The testimony of the agency heads did not provide any new information that would move markets, raise any additional concerns about regulatory uncertainty, or otherwise would cause investors any heart burn.

Notable mention should be given to FCC chairman Julius Genachowski for telling committee members that the FCC intended to continue a light touch approach to regulating the Internet and RUS head Jonathan Adelstein taking the position that industry consolidation was not necessarily good for broadband deployment in rural areas.

My take away from this afternoon’s hearing is the reminder that the Congress is responsible for regulating commerce. Commerce refers to trade on a large scale, usually across states or countries. Large scale trade needs the appropriate infrastructure to move large volumes of goods and services.
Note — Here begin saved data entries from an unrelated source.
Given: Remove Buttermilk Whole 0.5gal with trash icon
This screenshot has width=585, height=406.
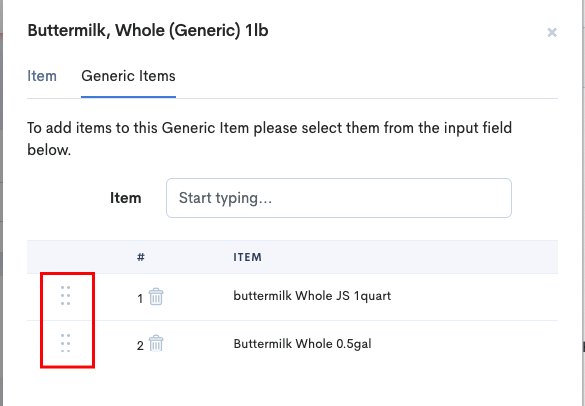Looking at the screenshot, I should [x=156, y=344].
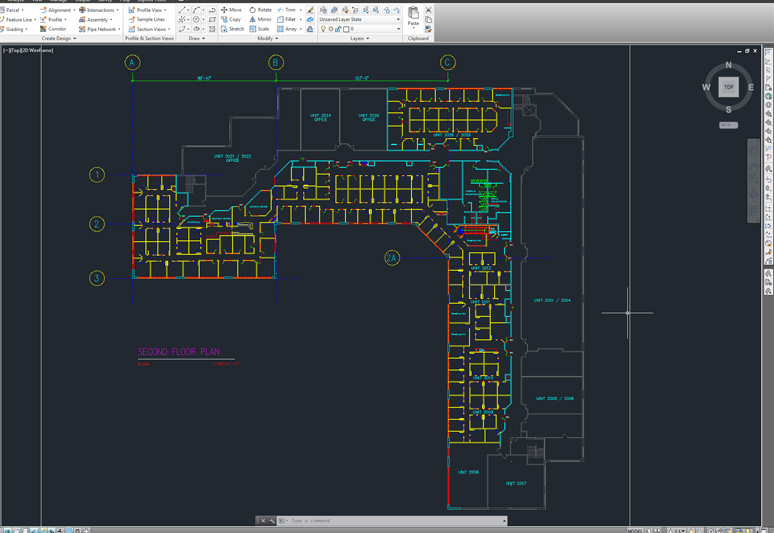Viewport: 774px width, 533px height.
Task: Select the Mirror tool
Action: point(260,19)
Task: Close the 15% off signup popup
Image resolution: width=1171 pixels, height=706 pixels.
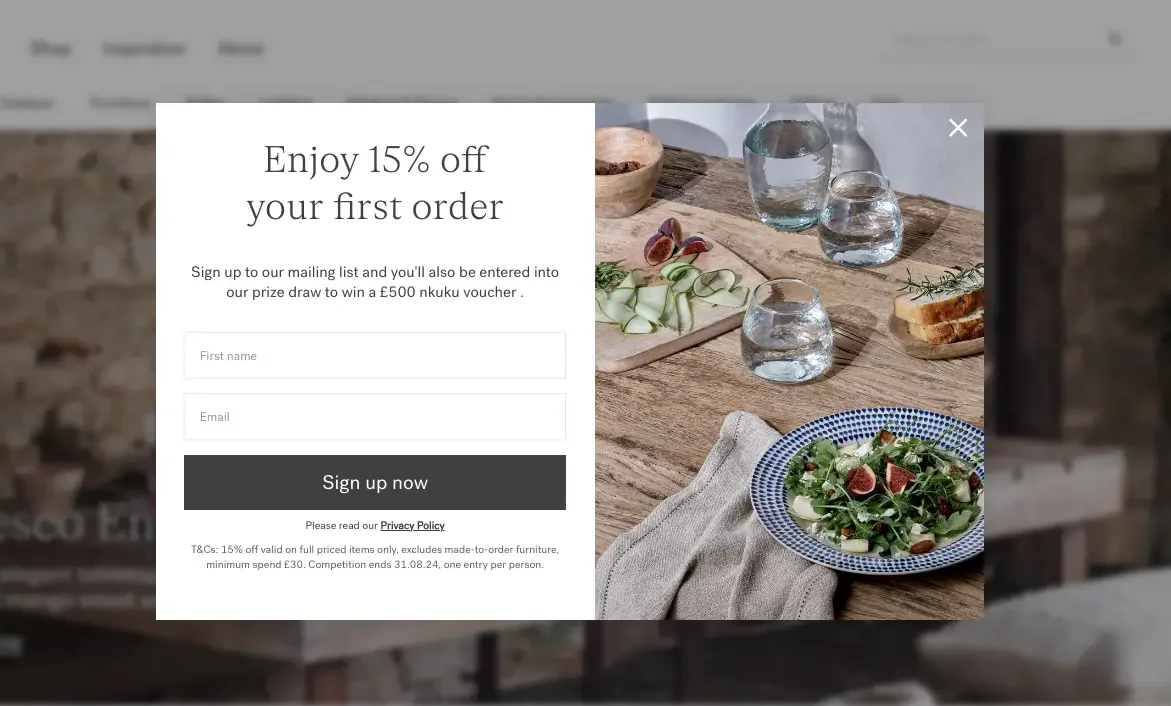Action: (x=957, y=128)
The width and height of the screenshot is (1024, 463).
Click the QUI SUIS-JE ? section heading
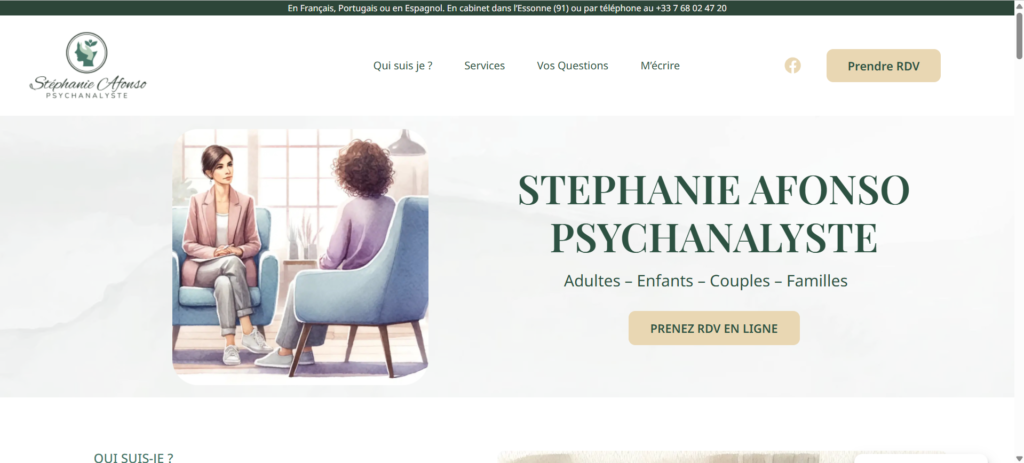tap(134, 457)
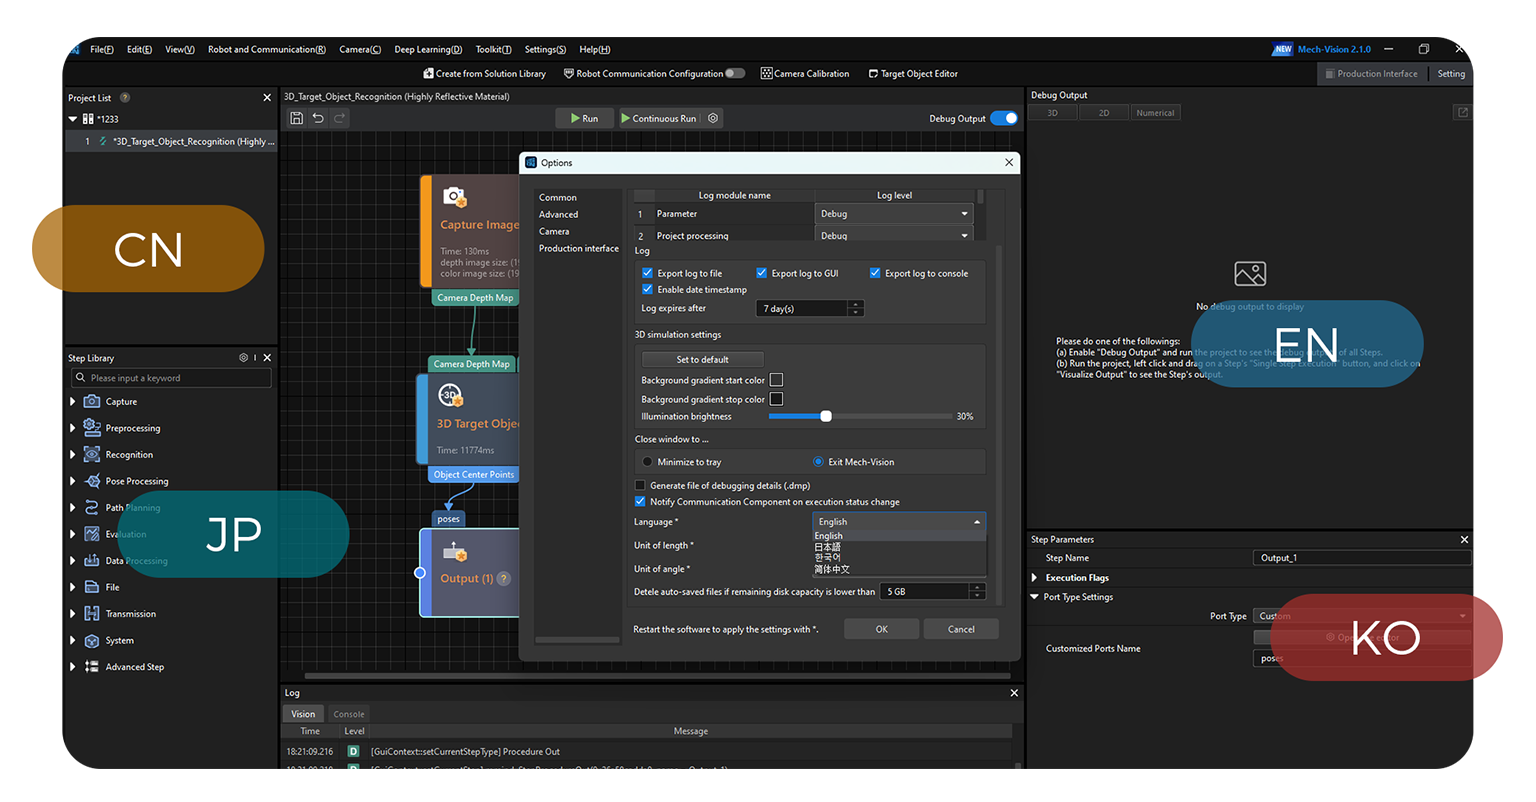Viewport: 1536px width, 802px height.
Task: Click the Set to default button
Action: 702,360
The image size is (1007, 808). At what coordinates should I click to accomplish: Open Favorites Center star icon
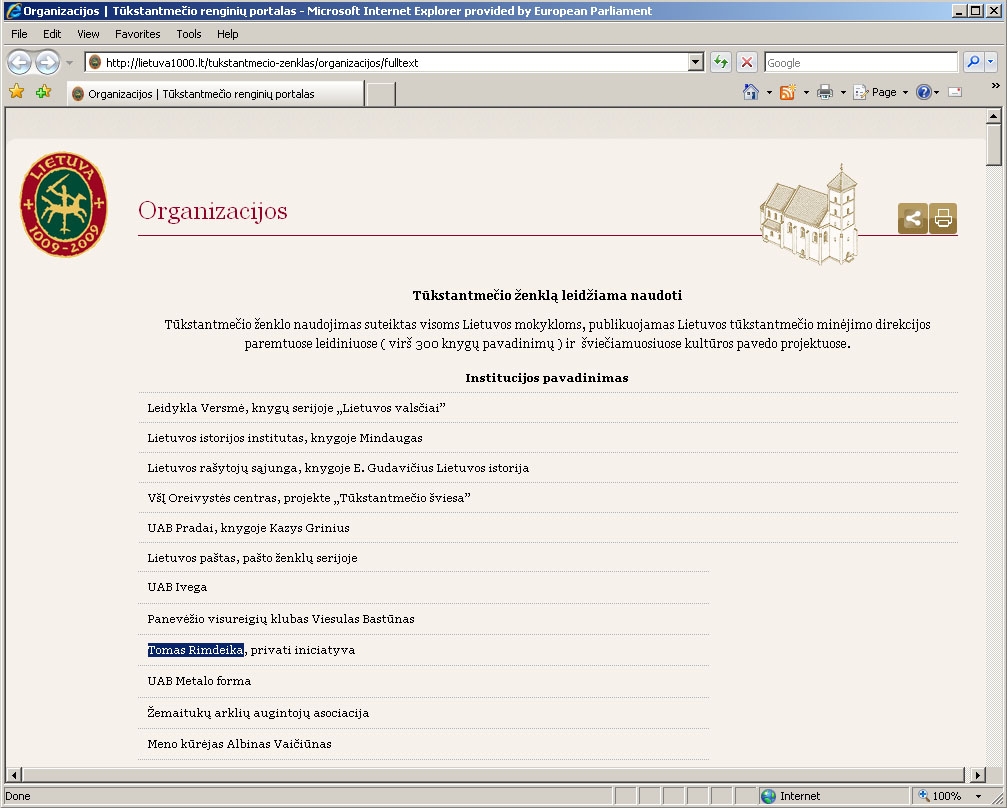[x=16, y=93]
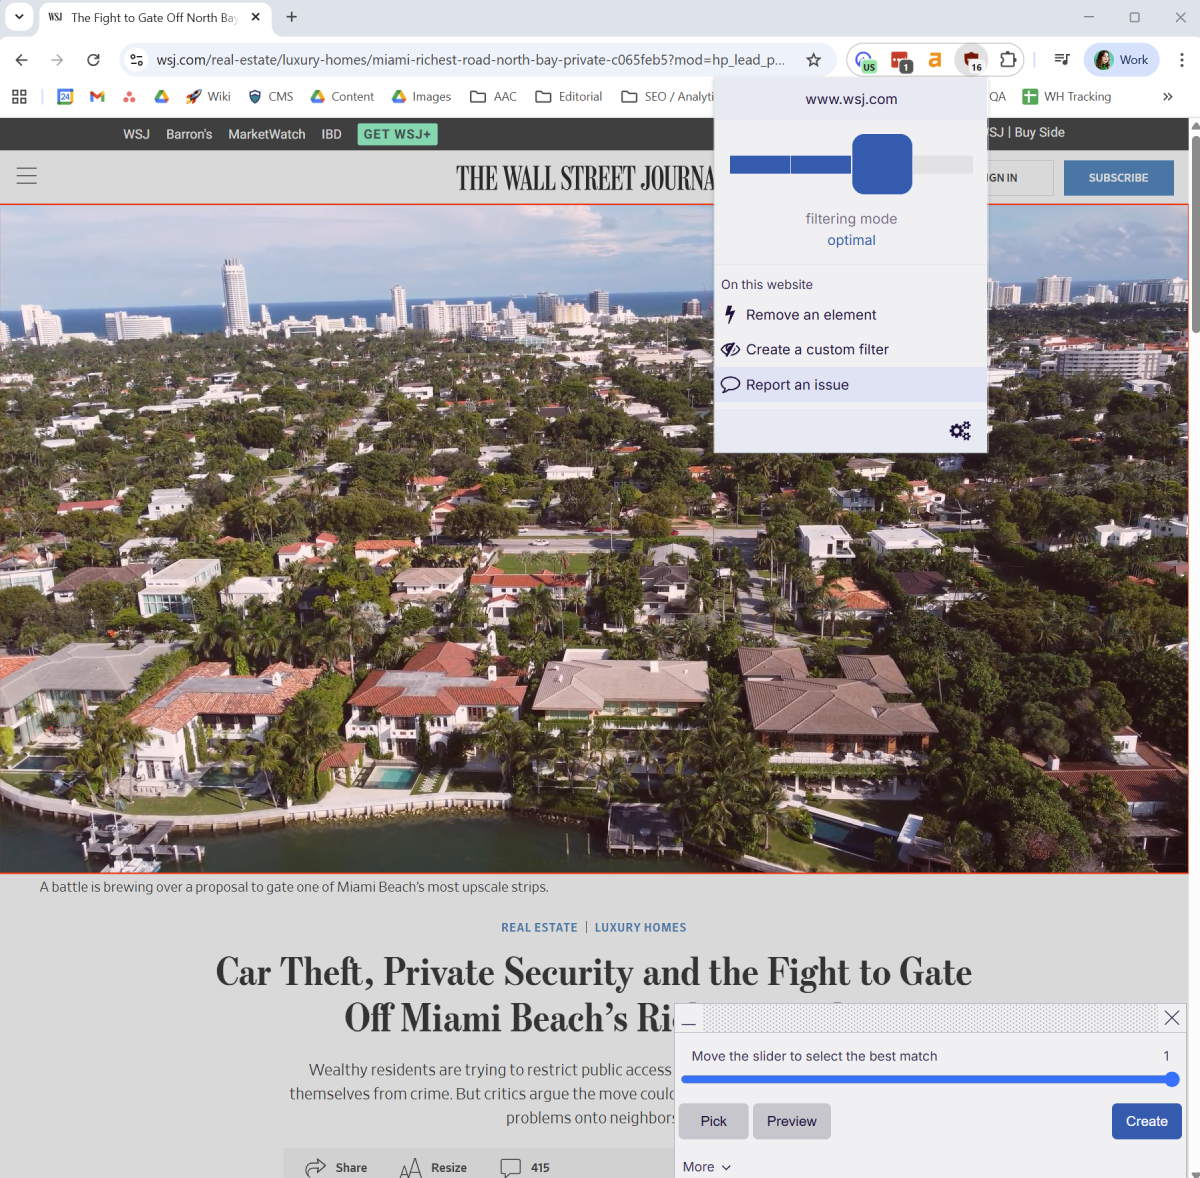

E-commerce has the same needs from the infrastructure we call broadband.

What Congress needs to do is continue with its light touch approach to regulating commerce that goes across the broadband infrastructure. Speed limits and other network management requirements don’t need to be placed on it. Additional requirements will only dampen economic growth. The innovation and job creation each agency head mentioned today has been emerging from a light touch regulatory scheme. There is no need to change that.